On the readme it shows $translationResult = $translator->translateText('Hello, world!', 'en', 'fr');
but my understanding is that I now have to use en-US or en-GB, etc and that I cannot use en. Am I misunderstanding something here?
Hi @kalebheitzman - not sure why it broke, but we did not change anything in this regard. DeepL differentiates between a sourceLanguage
(language the text is in, can be null in order to be inferred) and a targetLanguage
(language to translate the text into) - the targetLanguage
needs the regional variant to be specified, else it will throw an error (unfortunately only once you actually call the function, as we want users of older library versions to be able to use languages released after the library version).
In the example
$translationResult = $translator->translateText('Hello, world!', 'en', 'fr');
we call translate
with a sourceLanguage
of 'en'
and a targetLanguage
of 'fr'
, which is fine. On the other hand,
$translationResult = $translator->translateText('Bonjour, le monde!', 'fr', 'en');
would throw an error, you would need to write something like
$translationResult = $translator->translateText('Bonjour, le monde!', 'fr', 'en-GB');
@JanEbbing I stumbled on that issue too in an app that basically provide a source and target langauge selectors the user can select from.
The list of those selectors are hydrated from DeepL /languages
endpoint. What's confusing here is that we expect (as developers) those lists items to be valid when using them and not waiting for a translation process to run for throwing errors. Sadly, there's no way to identify the deprecated codes (e.g. en
and pt
) and I have to keep a target language blacklist that I would prefer (I think we all do) be maintained from your side.

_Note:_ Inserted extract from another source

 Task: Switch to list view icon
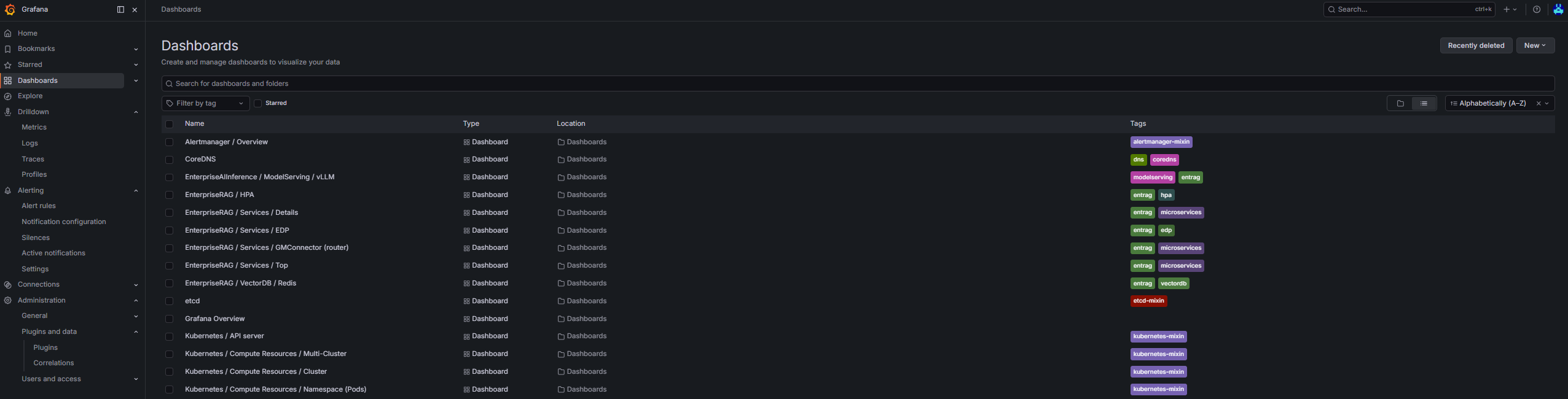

One way to solve this would be to introduce a is_deprecated
(or whatever name) field on the returned languages by your API (just like supports_formality
) which could be then mapped to a prop on the DeepL\Language
class. That would solve developer's problems with this.
What do you think?
Hi @nlemoine , please note that the /languages
endpoint has a type
parameter that can be passed to specify if you want to retrieve source or target languages, which defaults to source, hence you would get en
and pt
, as they are valid source languages. If I set type
to target
, I correctly get the regional variants (EN-US
, PT-BR
, etc). Does this solve your issue around a blacklist?
E: I guess the issue is that it is not mentioned on the dedicated docs page about languages, but only in the OpenAPI spec here
This isn't technically a bug but it broke our entire app. The Readme might need updated to notify users of this. We have a custom plugin on Moodle that's based entirely on 2 letter locale codes and I haven't gotten into the internals yet to see if it will give us the en-US format. There might be other software out there that suffers from the same problem.